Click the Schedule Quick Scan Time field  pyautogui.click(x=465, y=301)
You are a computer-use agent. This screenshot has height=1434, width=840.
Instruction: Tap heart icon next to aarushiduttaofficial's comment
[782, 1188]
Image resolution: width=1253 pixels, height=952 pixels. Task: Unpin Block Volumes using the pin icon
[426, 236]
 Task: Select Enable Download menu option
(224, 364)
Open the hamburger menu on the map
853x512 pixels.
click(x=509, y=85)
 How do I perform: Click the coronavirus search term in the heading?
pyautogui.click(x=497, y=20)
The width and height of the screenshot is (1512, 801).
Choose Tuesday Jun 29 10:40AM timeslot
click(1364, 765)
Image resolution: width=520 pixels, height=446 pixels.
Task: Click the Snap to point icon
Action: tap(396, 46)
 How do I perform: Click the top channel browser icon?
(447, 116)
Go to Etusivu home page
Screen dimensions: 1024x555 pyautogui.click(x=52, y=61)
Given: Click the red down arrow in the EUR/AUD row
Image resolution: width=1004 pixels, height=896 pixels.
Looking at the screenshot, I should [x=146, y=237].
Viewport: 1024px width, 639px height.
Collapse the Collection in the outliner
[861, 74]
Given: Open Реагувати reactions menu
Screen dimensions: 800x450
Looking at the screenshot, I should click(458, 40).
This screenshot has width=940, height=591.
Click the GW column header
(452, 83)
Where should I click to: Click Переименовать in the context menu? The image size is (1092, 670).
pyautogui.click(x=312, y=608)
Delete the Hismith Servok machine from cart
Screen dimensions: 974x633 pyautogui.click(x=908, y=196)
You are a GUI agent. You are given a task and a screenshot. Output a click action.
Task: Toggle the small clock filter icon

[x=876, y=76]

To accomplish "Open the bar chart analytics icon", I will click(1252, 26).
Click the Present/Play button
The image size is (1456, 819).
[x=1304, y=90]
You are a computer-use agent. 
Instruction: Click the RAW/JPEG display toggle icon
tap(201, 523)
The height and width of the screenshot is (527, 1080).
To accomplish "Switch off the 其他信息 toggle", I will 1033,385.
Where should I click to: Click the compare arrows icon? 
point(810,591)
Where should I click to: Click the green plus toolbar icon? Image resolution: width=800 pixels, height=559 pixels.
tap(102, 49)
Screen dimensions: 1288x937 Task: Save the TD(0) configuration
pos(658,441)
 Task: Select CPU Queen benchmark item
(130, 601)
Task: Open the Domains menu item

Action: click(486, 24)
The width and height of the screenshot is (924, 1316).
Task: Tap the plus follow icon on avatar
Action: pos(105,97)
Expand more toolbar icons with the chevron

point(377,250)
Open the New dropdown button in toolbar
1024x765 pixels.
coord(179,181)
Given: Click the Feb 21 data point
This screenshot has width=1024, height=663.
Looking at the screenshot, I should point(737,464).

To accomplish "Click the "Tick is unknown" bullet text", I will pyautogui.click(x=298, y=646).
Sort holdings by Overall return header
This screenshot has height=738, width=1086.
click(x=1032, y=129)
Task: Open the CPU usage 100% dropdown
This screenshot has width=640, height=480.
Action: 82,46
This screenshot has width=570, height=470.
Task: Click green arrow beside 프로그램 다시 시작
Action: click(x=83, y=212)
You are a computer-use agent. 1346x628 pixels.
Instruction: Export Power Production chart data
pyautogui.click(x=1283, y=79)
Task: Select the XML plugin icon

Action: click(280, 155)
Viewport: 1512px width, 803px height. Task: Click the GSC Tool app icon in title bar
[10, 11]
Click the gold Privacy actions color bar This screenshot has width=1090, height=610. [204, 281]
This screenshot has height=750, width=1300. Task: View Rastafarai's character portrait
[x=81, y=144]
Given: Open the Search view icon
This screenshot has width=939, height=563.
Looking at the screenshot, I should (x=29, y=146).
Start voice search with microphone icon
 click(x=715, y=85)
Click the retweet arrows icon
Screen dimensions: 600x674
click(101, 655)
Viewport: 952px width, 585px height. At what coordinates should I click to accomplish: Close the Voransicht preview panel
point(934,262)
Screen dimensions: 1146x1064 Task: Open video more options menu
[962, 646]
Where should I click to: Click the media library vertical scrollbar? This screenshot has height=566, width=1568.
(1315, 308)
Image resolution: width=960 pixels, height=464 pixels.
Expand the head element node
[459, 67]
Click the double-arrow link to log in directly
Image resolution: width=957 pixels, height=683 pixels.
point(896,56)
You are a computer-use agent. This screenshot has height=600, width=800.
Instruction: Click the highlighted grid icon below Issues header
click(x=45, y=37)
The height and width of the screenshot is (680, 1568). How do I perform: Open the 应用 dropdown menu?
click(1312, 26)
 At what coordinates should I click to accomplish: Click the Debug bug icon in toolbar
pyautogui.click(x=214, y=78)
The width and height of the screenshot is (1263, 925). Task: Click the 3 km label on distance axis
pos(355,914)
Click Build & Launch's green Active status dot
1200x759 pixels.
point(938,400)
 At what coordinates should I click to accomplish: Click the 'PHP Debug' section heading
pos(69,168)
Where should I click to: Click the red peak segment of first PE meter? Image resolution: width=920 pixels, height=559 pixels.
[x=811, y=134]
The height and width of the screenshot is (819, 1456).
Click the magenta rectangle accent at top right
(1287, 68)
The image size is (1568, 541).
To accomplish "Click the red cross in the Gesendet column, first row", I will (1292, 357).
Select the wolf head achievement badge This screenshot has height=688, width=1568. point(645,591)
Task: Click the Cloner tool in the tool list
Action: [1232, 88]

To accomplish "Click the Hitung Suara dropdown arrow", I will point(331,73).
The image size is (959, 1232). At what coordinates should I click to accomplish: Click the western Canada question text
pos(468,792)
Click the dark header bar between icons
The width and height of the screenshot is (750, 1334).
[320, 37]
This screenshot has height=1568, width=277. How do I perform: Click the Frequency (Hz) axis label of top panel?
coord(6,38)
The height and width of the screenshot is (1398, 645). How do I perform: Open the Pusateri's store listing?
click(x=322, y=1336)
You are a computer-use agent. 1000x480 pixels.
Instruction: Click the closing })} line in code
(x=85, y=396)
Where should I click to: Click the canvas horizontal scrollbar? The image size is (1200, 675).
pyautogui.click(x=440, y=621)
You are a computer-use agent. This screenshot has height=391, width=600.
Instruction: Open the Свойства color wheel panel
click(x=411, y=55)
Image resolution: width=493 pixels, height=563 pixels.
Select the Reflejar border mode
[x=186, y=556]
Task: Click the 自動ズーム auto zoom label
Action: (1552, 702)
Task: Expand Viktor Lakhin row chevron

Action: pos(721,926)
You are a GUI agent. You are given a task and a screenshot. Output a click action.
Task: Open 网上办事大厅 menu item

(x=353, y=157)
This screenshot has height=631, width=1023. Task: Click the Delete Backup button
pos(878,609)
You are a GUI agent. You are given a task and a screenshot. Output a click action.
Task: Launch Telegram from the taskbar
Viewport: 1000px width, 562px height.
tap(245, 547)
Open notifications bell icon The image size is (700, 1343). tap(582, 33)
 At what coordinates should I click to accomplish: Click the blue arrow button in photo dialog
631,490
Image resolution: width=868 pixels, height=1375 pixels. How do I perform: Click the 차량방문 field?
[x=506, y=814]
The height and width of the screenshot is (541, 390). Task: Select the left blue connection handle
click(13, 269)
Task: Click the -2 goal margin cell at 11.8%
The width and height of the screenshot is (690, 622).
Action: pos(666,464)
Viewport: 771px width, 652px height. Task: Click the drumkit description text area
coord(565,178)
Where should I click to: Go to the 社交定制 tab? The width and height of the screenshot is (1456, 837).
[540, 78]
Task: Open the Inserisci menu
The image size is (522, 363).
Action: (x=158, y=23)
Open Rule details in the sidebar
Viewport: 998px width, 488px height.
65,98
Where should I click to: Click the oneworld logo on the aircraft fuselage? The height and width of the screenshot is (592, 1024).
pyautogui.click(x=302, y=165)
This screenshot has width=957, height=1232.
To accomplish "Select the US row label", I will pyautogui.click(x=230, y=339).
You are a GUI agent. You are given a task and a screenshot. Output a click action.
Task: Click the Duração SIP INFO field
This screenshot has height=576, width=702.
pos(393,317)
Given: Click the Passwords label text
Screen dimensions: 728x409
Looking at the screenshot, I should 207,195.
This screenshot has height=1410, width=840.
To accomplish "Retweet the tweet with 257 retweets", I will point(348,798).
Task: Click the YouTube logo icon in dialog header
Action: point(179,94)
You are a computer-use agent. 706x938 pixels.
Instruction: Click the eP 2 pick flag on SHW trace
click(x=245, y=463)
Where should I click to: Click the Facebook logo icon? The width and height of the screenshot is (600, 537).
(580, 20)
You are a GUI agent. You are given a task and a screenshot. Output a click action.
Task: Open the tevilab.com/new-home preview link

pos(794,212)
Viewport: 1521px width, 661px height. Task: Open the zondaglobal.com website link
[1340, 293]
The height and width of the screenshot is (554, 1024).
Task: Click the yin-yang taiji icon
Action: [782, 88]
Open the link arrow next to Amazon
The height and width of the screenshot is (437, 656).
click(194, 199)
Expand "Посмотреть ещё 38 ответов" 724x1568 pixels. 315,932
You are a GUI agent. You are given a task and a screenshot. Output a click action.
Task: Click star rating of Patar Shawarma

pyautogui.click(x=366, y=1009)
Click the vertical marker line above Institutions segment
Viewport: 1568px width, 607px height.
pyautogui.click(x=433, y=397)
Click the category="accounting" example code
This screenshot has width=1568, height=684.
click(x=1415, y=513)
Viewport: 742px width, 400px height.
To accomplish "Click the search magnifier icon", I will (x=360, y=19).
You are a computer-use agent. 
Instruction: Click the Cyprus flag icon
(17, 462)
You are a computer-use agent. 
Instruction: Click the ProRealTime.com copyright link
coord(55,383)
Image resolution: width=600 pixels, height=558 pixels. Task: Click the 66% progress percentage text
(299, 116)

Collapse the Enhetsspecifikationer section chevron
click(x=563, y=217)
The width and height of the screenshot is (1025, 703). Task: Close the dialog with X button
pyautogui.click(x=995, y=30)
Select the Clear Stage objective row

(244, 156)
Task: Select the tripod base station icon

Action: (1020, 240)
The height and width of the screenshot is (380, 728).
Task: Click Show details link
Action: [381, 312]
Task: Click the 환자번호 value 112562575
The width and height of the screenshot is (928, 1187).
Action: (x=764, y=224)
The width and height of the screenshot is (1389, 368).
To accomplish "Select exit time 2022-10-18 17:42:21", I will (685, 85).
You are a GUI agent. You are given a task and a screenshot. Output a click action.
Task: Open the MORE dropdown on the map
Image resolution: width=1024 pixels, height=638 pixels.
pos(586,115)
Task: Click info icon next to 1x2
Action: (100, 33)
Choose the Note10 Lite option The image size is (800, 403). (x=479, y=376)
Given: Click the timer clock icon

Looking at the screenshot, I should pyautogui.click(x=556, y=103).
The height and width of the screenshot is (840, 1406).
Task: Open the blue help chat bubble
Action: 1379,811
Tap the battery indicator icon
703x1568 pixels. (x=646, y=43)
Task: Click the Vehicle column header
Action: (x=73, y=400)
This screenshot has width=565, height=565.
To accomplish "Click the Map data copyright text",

* [Your task]:
Give only the number of lines above holding "computer".

* [Response]:
9